Could he read my mind and see my name in there? I told him I was fine.

“You seem a bit... shaken up, I might notice.” He had a way of saying half a sentence fast and half of it slow that somehow made it easy to listen to him. It made him sound kind of smooth or something, like how he wheeled his chair. It sounds stupid, but that's how it was.

“Maybe a bit,” I said, and my voice shook when I said the word “bit” so that it sounded like two or three sounds instead of one. I laid my back against the back of the couch.

“Well I'm not going to
kill
you, for God sakes.”

I blinked and looked at him. His face looked worried. He really wasn't going to kill me.

“Are you going to kill
me?
” he asked.

I looked at him for a second then shook my head.

“I don't think so.”

“Good!”

He wheeled out into the kitchen, humming something I didn't recognize, from deep down in his throat. It sounded kind of wet and grumbly, but also triumphing, like some war-ending song or something. He was out of my sight soon, doing something inside the kitchen. I looked in and saw that his countertops were all half the height of ours at home, and there were no cupboards overtop, just photos and letters and things in frames. The walls were the same colour as robins' eggs, or maybe a little greener. I heard the sink running for a moment and then it stopped.

“You must drink coffee then,” he yelled, “on the graveyard shift and all?”

“No thanks!”

“Water?”

“No thanks!”

“Milk?”

“Okay!”

“Chocolate?”

“Yes please!”

“‘Yes please,' he says!”

I didn't think I was supposed to keep answering then, so I sat quietly and calmed down my shaking and kept checking out the place. The living room was a dark red colour, kinda like the colour of my room at home. It was either maroon or burgundy, whatever the difference is. As far as furniture, there was the lumberjack couch I was on, and the oval table at my shins, and a pale green comfy-looking chair with flowers on it, and a giant bookshelf full of billions of books, every size and colour. But the books were only on the bottom half of the shelves, with the top shelves empty, probably holding only dust. Ice ages worth of dust. There were three other square tables against some of the walls, and they had lamps and small stacks of papers and books, two cameras, big boxes of matches, and a pair of field glasses. The coolest thing was against the wall on the right side of the room, on top of a low dresser. It was a pretty big fish tank, and it was all lit up glowing green, with four little turtles swimming all around. They looked very young. I wanted to go over and put my forehead on the glass and say hello, hello, hello, hello to the four of them, but I was still nervous so I didn't.
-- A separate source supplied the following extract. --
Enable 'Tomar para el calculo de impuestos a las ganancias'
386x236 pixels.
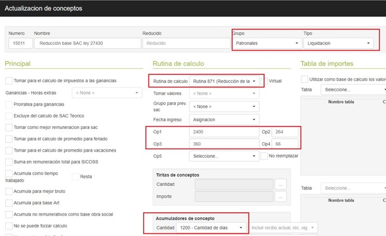(x=9, y=81)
His house was tidy. Everything was tucked away somewhere and there was nothing lying on the floor. The orange carpet spread to every room around except for the kitchen, and it was clean looking, but it had these pairs of skinny lines faded and dented into it, because they must have been the paths that the man's wheelchair took every day. There was a path from the door of the bedroom to the kitchen that was really faded orange, a path from the kitchen door to the dinner table in the corner which was almost as faded, and a path that went all the way from the kitchen to the woodstove on the back wall, and then continued over to the front of the turtles, which was lighter orange than I would have expected. I couldn't really find a path from anywhere to the front door.